**KUMPULAN LATIHAN:**
[a] Tolong ringkas teks tentang manajemen waktu ulama salaf dalam dua kalimat.
[b] Dalam teks tentang manajemen waktu ulama salaf, apa yang disebut Ibnul Qayyim sebagai musim panen?

**TEKS DOKUMEN:**
■ ■ ■ ■ ■ ■ ■
Sabtu, 01 Januari 2011

Manajemen waktu ulama salaf

Ibnul Qayyim berkata,” Tahun adalah batang pohon, bulan-bulan adalah dahannya. Hari-hari adalah ranting rantingnya. Jam-jam adalah daun-daunnya. Dan nafas nafas adalah buah buahnya. Barangsiapa nafas-nafasnya untuk ketaatan, maka buah pohonnya adalah baik. Dan barangsiapa nafas-nafasnya untuk kemaksiatan, maka buahnya adalah hanzhal (buah terpahit). Musim panennya adalah hari pembalasan. Pada saat panen itulah akan jelas mana buah yang manis dan mana buah yang pahit. Kira kira bagaimana buah dari umur kita manis atau pahit?”

Untuk menjawab pertanyaan Ibnul Qayyim, marilah kita bertamasya ke “kebun kebun” ulama salaf (zaman dulu) dan memetik buah-buahan aneka warna dan sedap rasa dari pohon-pohon rindang nan hijau elok dipandang mata. Ulama salaf telah mewariskan khazanah ilmu pengetahuan dan teladan yang mencengangkan dunia. Salafush shalih berhasil menorehkan contoh mengagumkan dalam memanfaatkan detik detik umur dalam setiap hembusan nafas untuk amal kebajikan.

Tradisi Belajar Ulama Salaf

Membaca adalah kebiasaan para ulama dan orang orang shalih bahkan ketika mereka menghadiri berbagai walimah dan pertemuan. Al-Fath bin Khaqan selalu membawa kitab (buku) di saku bajunya. Apabila dia meninggalkan majlis untuk shalat atau kencing, dia mengeluarkan kitab dan membacanya sambil berjalan hingga dia sampai di tempat tujuan. Kemudian dia melakukan hal yang sama pada saat dia kembali kemajlisnya.
■ ■ ■ ■ ■ ■ ■
**DATA YANG DIBERIKAN:**

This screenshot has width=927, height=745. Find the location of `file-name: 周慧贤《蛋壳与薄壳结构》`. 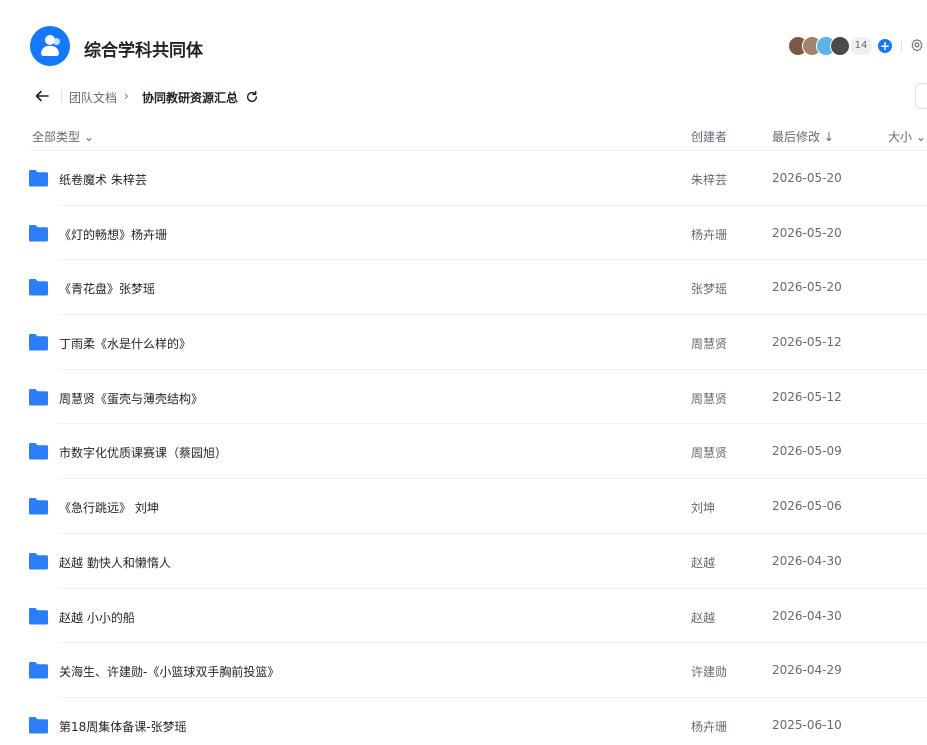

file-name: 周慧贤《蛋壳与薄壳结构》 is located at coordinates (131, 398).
■ ■ ■ ■ ■ ■ ■
**JAWABAN TIAP SOAL:**
[a] Ibnul Qayyim mengibaratkan tahun sebagai batang pohon dan nafas sebagai buahnya, yang menjadi baik bila digunakan untuk ketaatan dan pahit bila untuk kemaksiatan, dengan musim panen pada hari pembalasan. Ulama salaf mewariskan teladan dalam memanfaatkan setiap detik umur, seperti Al-Fath bin Khaqan yang selalu membawa kitab di saku bajunya dan membacanya sambil berjalan saat meninggalkan majlis.

[b] Hari pembalasan.